Hà Châu Phi

Personal information
- Full name: Hà Châu Phi
- Date of birth: 27 January 2003 (age 23)
- Place of birth: Thanh Hóa, Vietnam
- Height: 1.75 m (5 ft 9 in)
- Position: Right-back

Team information
- Current team: Hoàng Anh Gia Lai (on loan from Ninh Bình)
- Number: 3

Youth career
- 2020–2023: Thanh Hóa

Senior career*
- Years: Team / Apps / (Gls)
- 2023–2025: Đông Á Thanh Hóa / 11 / (0)
- 2023: → Phú Thọ (loan) / 13 / (1)
- 2023–2024: → Trường Tươi Bình Phước (loan) / 14 / (0)
- 2025-: Ninh Bình / 0 / (0)
- 2025–2026: → Xuân Thiện Phú Thọ (loan) / 21 / (1)
- 2026–: → Hoàng Anh Gia Lai (loan) / 0 / (0)

International career
- 2022–2023: Vietnam U20 / 3 / (1)
- 2024: Vietnam U23 / 1 / (0)

Medal record
Men's football
Representing Vietnam
AFF U-19 Youth Championship
| Third place | Indonesia 2022 |  |

= Hà Châu Phi =

Vietnamese footballer (born 2003)

Hà Châu Phi (born 27 January 2003) is a Vietnamese professional footballer who plays as a right-back for V.League 1 club Hoàng Anh Gia Lai, on loan from Ninh Bình.

== Club career ==
Born in Thanh Hóa, Châu Phi was a product of the Thanh Hóa FC academy. He began his professional career in 2023, being loaned to V.League 2 side Phú Thọ. There, he made 13 appearances in the 2023 V.League 2 and scored a goal.

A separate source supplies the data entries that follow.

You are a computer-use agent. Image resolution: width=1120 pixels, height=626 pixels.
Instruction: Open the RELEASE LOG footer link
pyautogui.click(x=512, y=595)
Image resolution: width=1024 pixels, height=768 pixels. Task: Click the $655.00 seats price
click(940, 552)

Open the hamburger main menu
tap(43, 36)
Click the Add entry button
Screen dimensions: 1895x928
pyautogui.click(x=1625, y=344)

In the following season, Châu Phi joined Trường Tươi Bình Phước on loan. He made 14 league appearances as the club finished 3rd in the league. He was therefore named in the league's Team of the season.

== International career ==
In June 2022, Châu Phi was part of the Vietnam under-19s squad that finished third in the AFF U-19 Youth Championship, scoring a goal against Brunei during the group stage.